►
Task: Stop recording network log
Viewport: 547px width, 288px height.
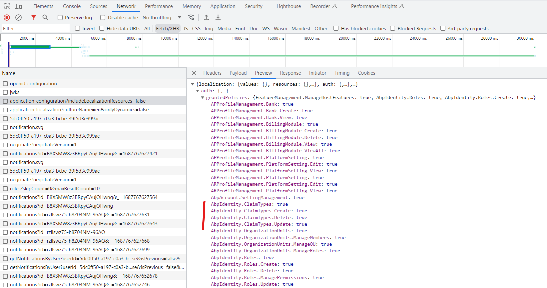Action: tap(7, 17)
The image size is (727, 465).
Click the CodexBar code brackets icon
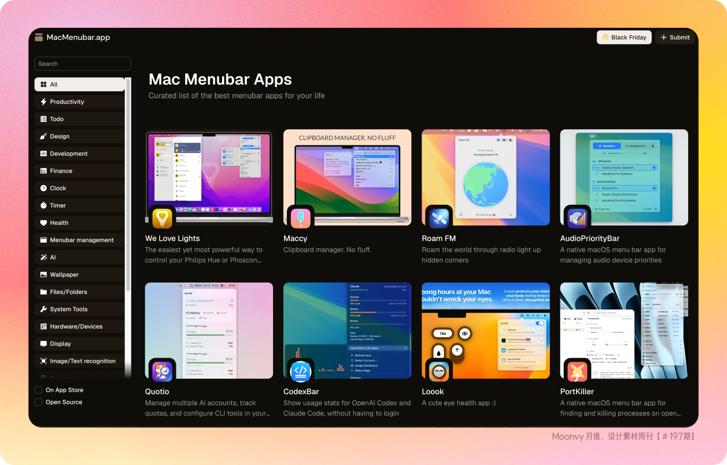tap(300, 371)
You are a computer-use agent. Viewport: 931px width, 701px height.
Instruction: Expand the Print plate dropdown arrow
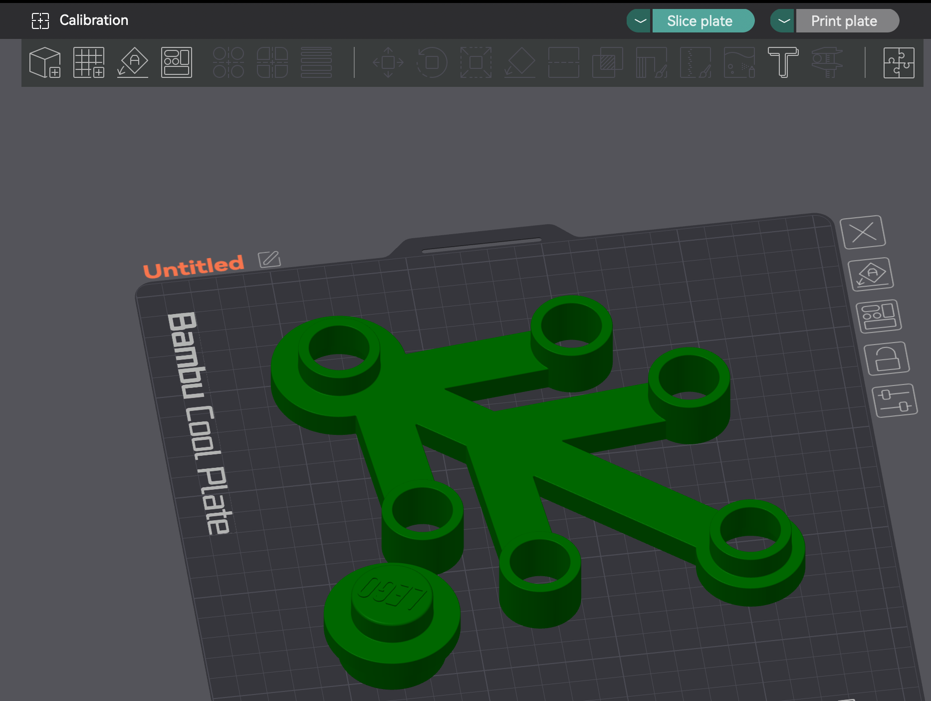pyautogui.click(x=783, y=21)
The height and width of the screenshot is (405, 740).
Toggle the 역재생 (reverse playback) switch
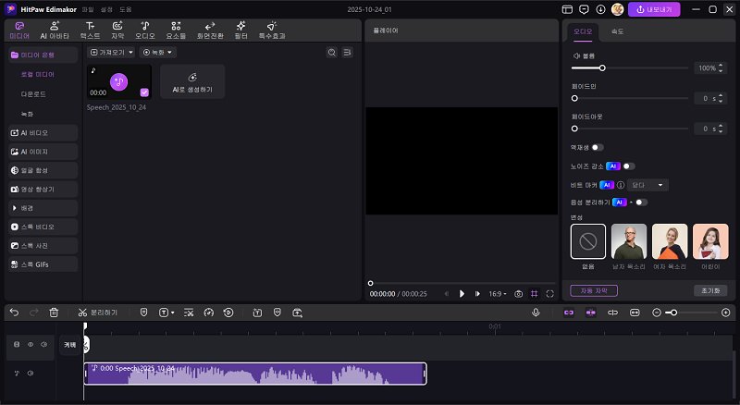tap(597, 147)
◄
What you need to do:
None of the pictures belongs in the answer, but all the entries must be repeated exactly.

Response below:
Task: Stop recording network log
Viewport: 547px width, 288px height.
Action: tap(7, 17)
The image size is (727, 465).
Click the CodexBar code brackets icon
tap(300, 371)
You are a computer-use agent. Viewport: 931px width, 701px height.
Instruction: Expand the Print plate dropdown arrow
pyautogui.click(x=783, y=21)
The height and width of the screenshot is (405, 740).
Toggle the 역재생 (reverse playback) switch
tap(597, 147)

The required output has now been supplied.